It might seem strange, but most Americans spend a plurality of their lives in their bedroom. With so much time in one room, it makes sense to expect this room to be one of the cleanest and healthiest rooms in the house. However, this is largely not the case. The time you lay asleep in your bed should be spent recharging your batteries and preparing you for the hardships of the day to come. You should gain a sense of well being from your home, and not dread. It is a place for quiet relaxation, and a break from the daily demands of life.
Before starting your Bedroom Remodeling Project, make sure you consider the desired function of the room, the existing conditions that one will have to deal with, the scope of the project, the size of the room, and the layout and space planning. Here it is in a little more depth:
As the bedroom is the room in the house in which we spend most of our time, it may be a good idea to consider health factors above all else when renovating a bedroom. However, that does not have to be the only reason to make a change in the bedroom. Some upgrades can be made to create more space, replace old and out-of-date furniture, or just to make it look nicer. However, all of these things can be done in a sustainable fashion, all while improving the air quality in the room.
Consider the problems you are facing before you take on a change of this nature. Some of the air quality problems in your bedroom may come from mold or moisture buildup in an adjacent bathroom, but the mold could originate in crawl spaces or other areas of the house that are vulnerable to leakage.
There are a lot of things that could be in your bedroom that are depositing chemicals into the air while you sleep.

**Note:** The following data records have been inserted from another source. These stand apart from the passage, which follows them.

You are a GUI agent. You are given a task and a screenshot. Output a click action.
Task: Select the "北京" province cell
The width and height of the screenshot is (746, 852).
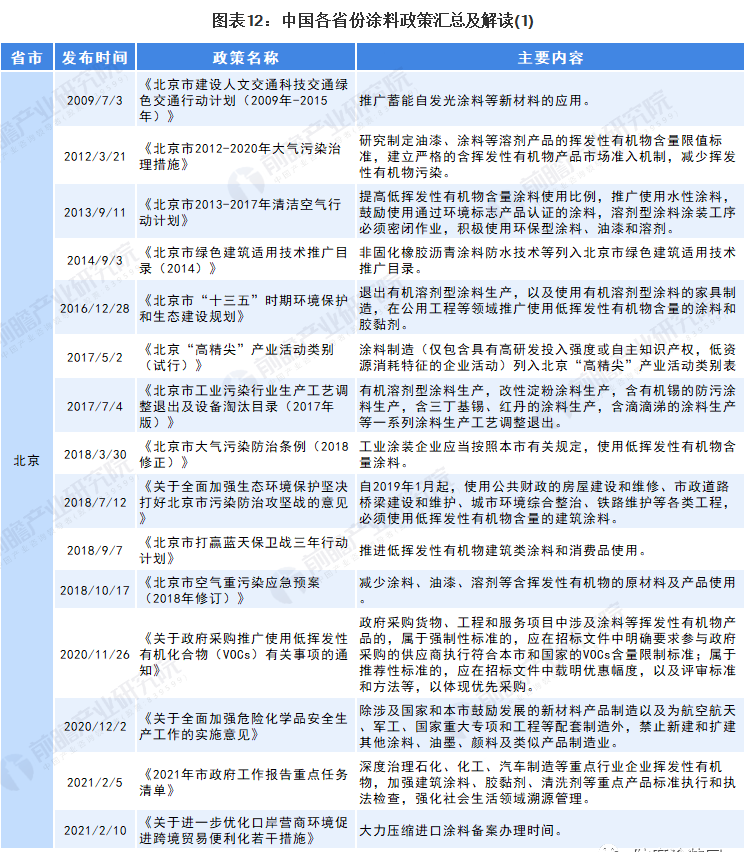[27, 461]
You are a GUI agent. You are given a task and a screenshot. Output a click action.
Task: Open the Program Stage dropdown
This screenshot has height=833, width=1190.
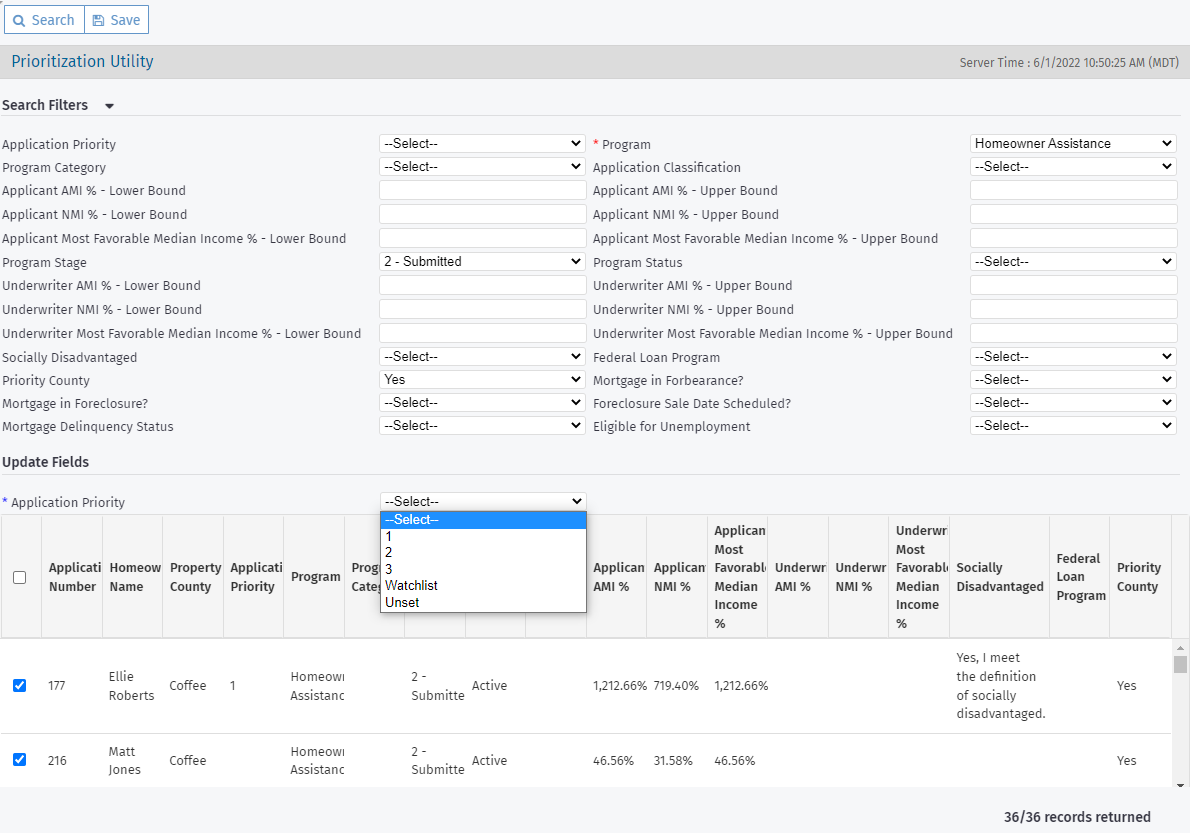pos(481,261)
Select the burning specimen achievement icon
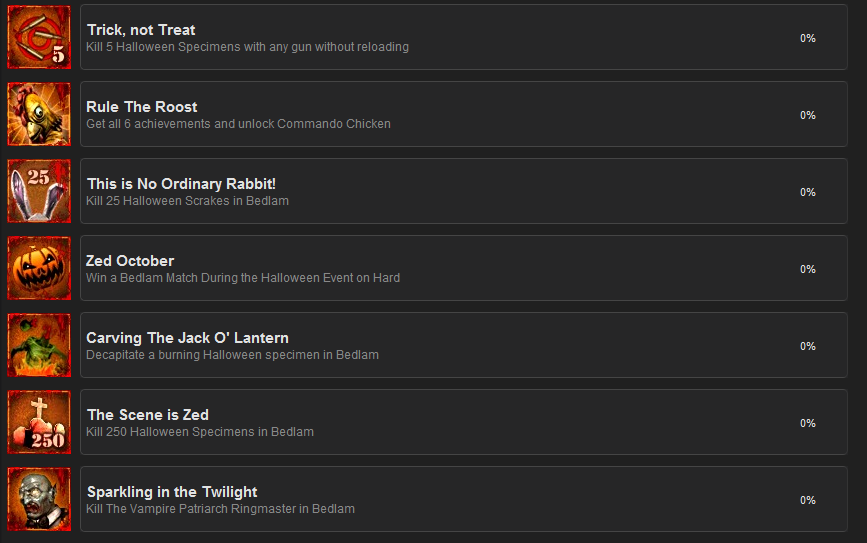This screenshot has height=543, width=867. click(39, 345)
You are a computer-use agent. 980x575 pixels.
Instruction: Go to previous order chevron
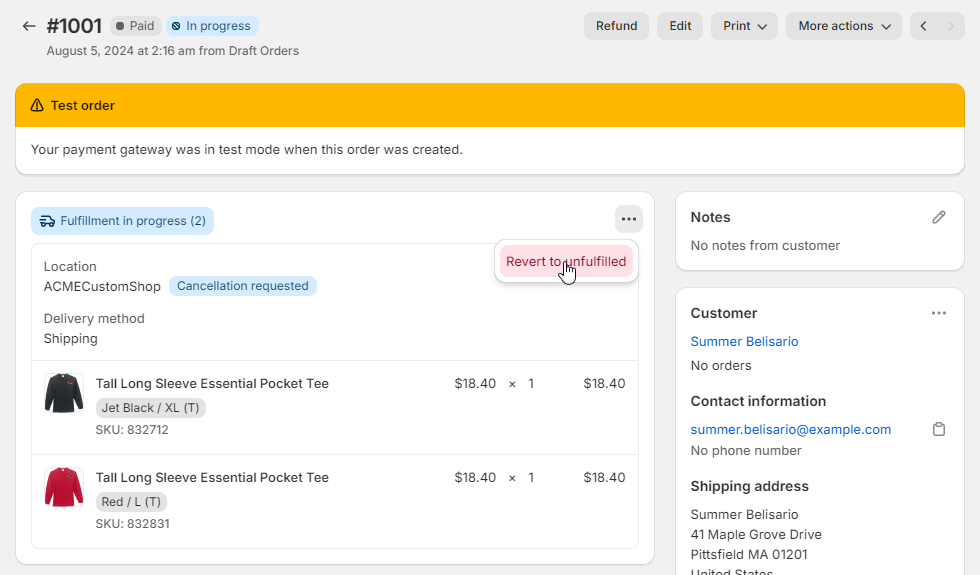[924, 26]
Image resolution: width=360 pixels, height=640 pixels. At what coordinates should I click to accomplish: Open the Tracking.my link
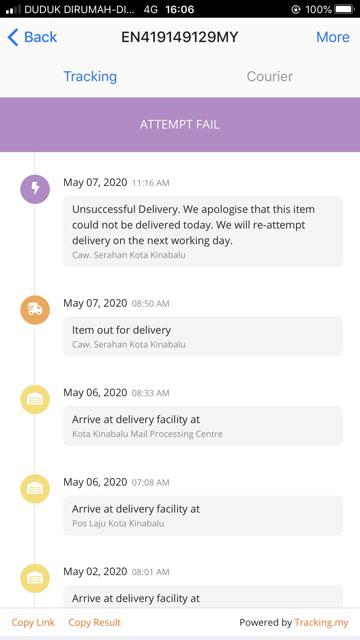pyautogui.click(x=321, y=622)
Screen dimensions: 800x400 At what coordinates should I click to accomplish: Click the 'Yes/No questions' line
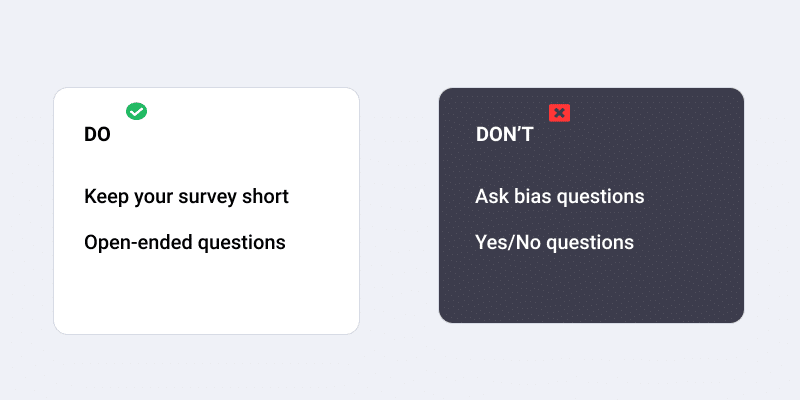click(554, 243)
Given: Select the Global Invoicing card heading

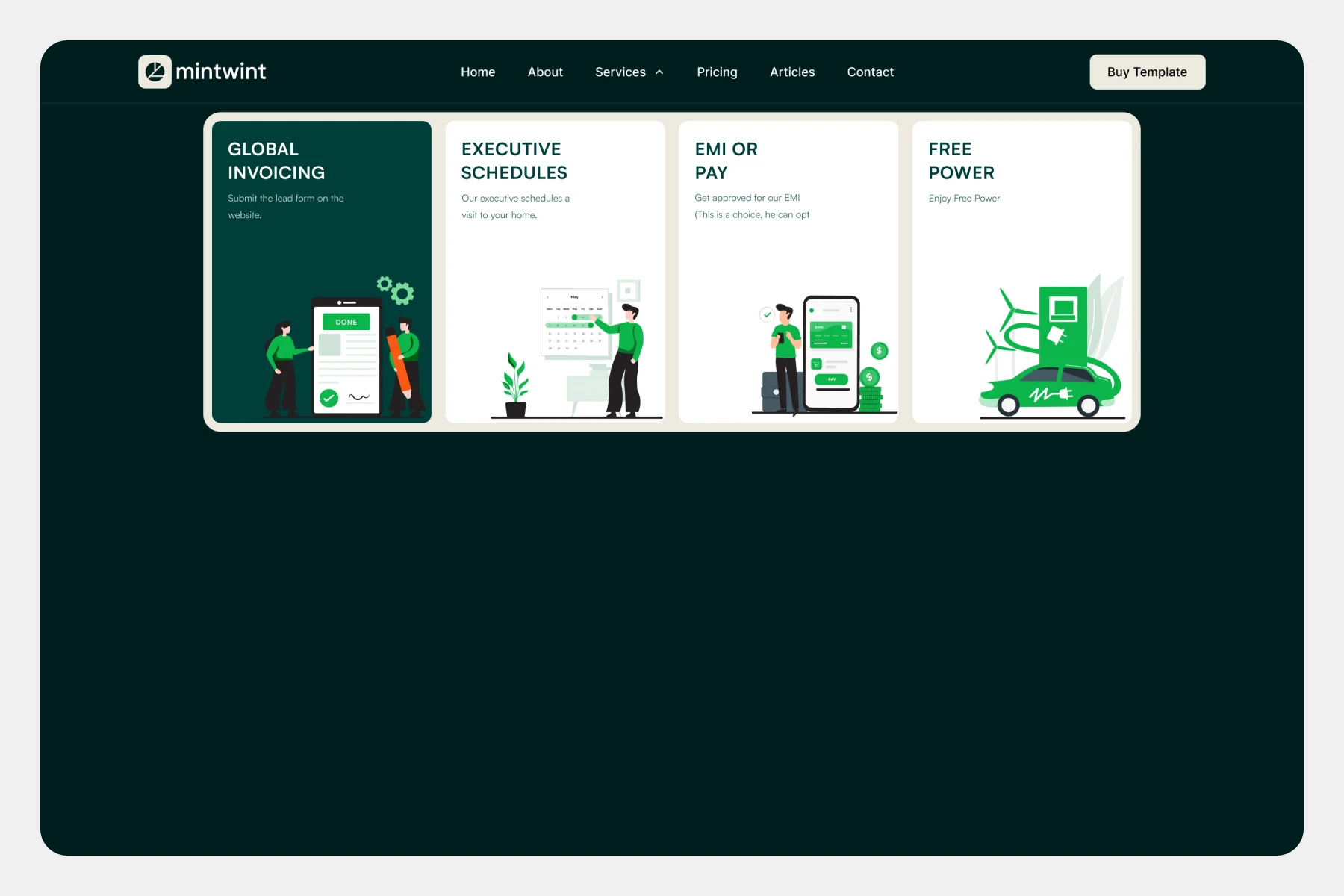Looking at the screenshot, I should [276, 161].
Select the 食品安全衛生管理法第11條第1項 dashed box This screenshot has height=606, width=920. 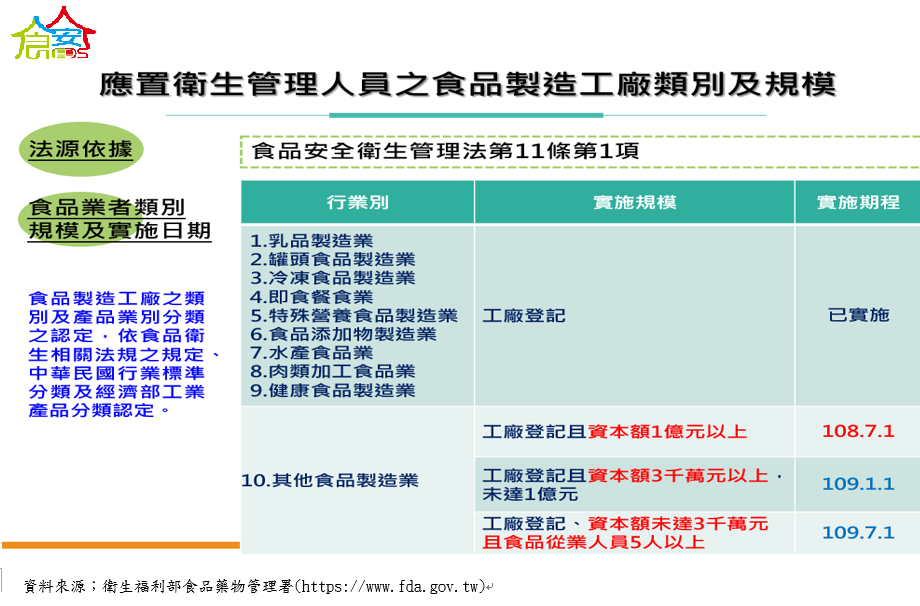[578, 152]
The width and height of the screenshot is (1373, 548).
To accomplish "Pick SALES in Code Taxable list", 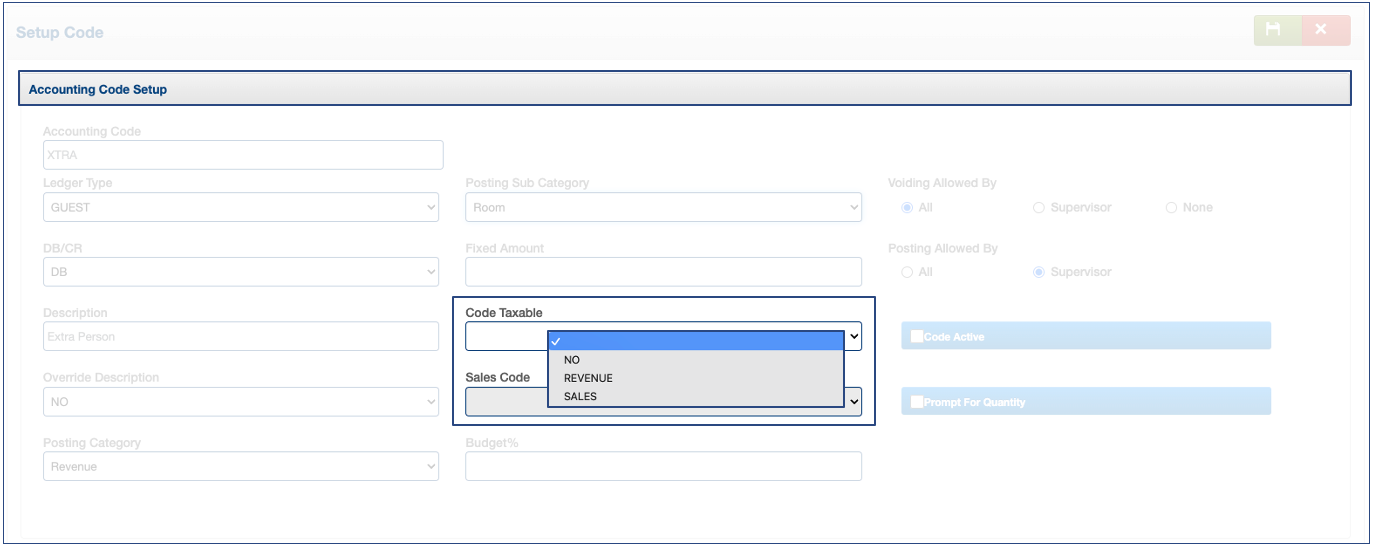I will (580, 397).
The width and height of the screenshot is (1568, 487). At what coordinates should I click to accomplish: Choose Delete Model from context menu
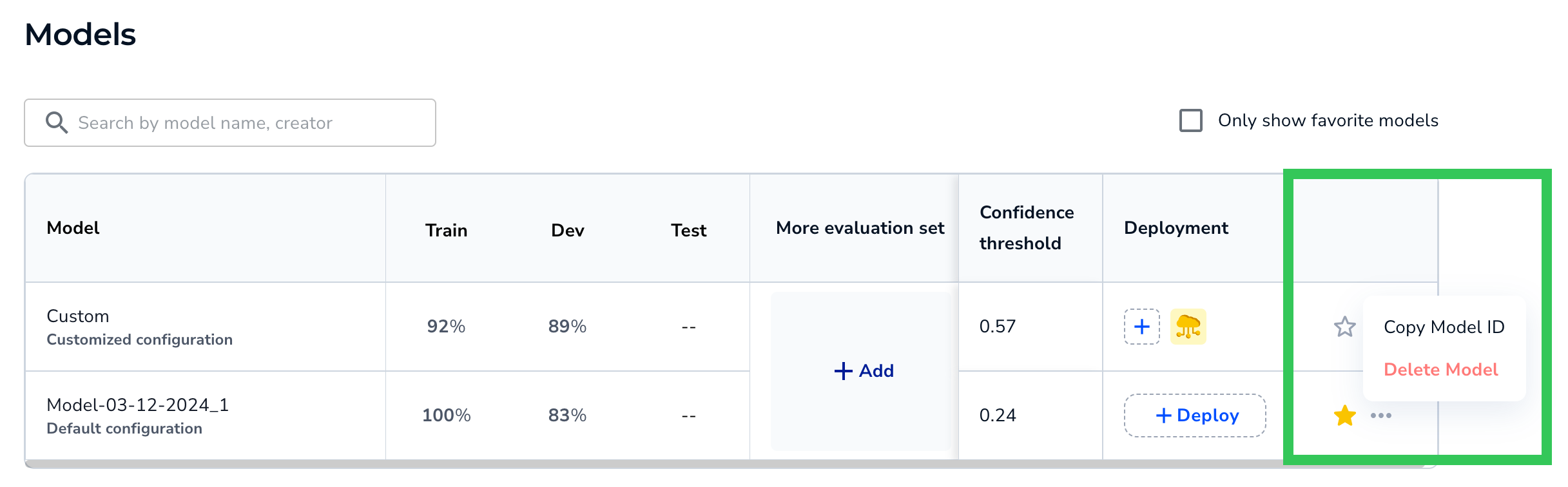[x=1440, y=370]
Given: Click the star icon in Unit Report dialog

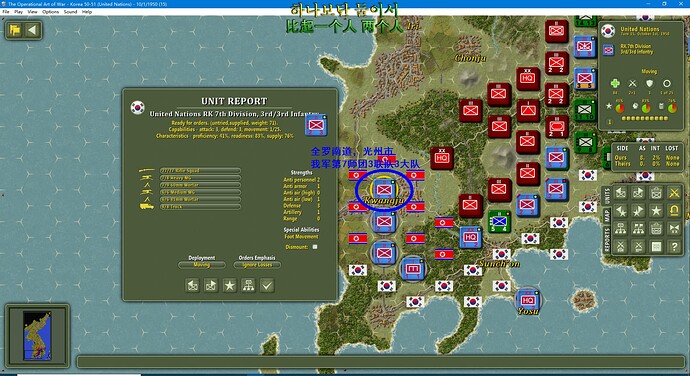Looking at the screenshot, I should point(229,285).
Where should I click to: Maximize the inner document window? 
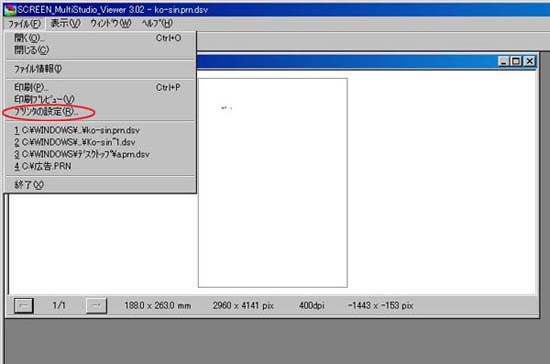[x=516, y=61]
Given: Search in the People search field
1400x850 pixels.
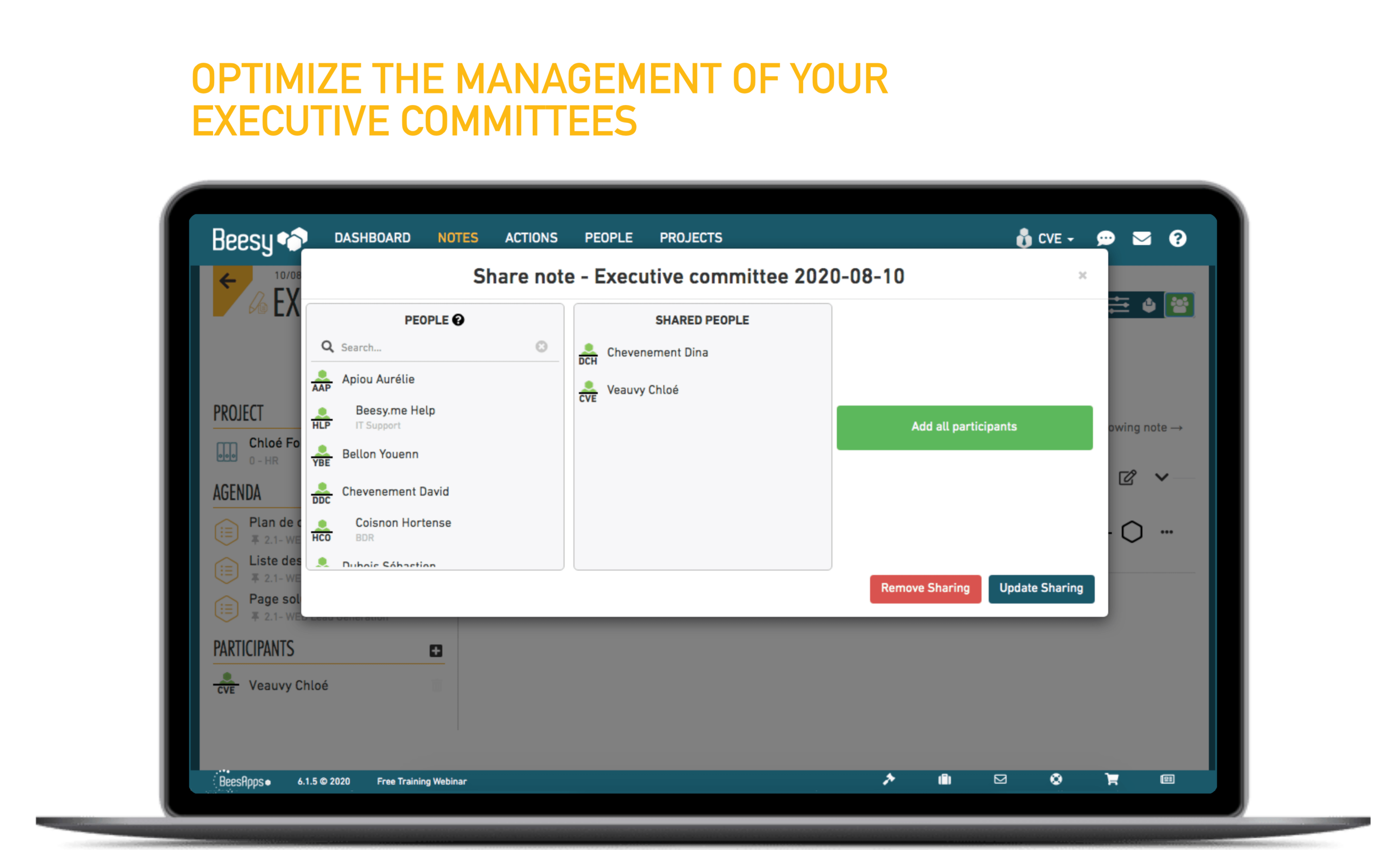Looking at the screenshot, I should pyautogui.click(x=435, y=347).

These include flame retardants, heavy metals, and biocides that are used in the production of some homes. Paints could also cause some nastiness, as paints with Volatile Organic Compounds (VOCs) will cause a rise in the bad chemicals we breathe in. One should never use VOC paints in the home, or anywhere else for that matter, but they especially should be barred from the bedroom. Lastly, consider whether the window system needs to be replaced in order to let fresh air in easily and on demand.
When improving a room in the house, think about other changes that can be made in conjunction to really pack an efficient punch. For instance, if you decide that new windows will help take in more fresh air, consider upgrading all your windows to minimize heat loss in the winter, and heat gain in the summer.
One might assume that they need a bigger bedroom, or home altogether as a result of the gathering of various “stuffs” over the course of a lifetime. This is the wrong way to think about it. Instead of expanding your home with your possessions, try to reduce the number of useless things you own by donating them to charities, or simply throwing them away. Clothing, shoes and toys can easily be donated to families in great need of assistance. And with less clutter, you can be sure that your air quality is improving.
The information found in this article has been provided by the ReGreen Program, which is the result of the American Society of Interior Designers’ Foundation and the U.S. Green Building Council partnering on the development of best practice guidelines and targeted educational resources for sustainable residential improvement projects. This program will increase understanding of sustainable renovation project practices and benefits among homeowners, residents, design professionals, product suppliers and service providers to build both demand and industry capacity. Learn more at ReGreenProgram.org.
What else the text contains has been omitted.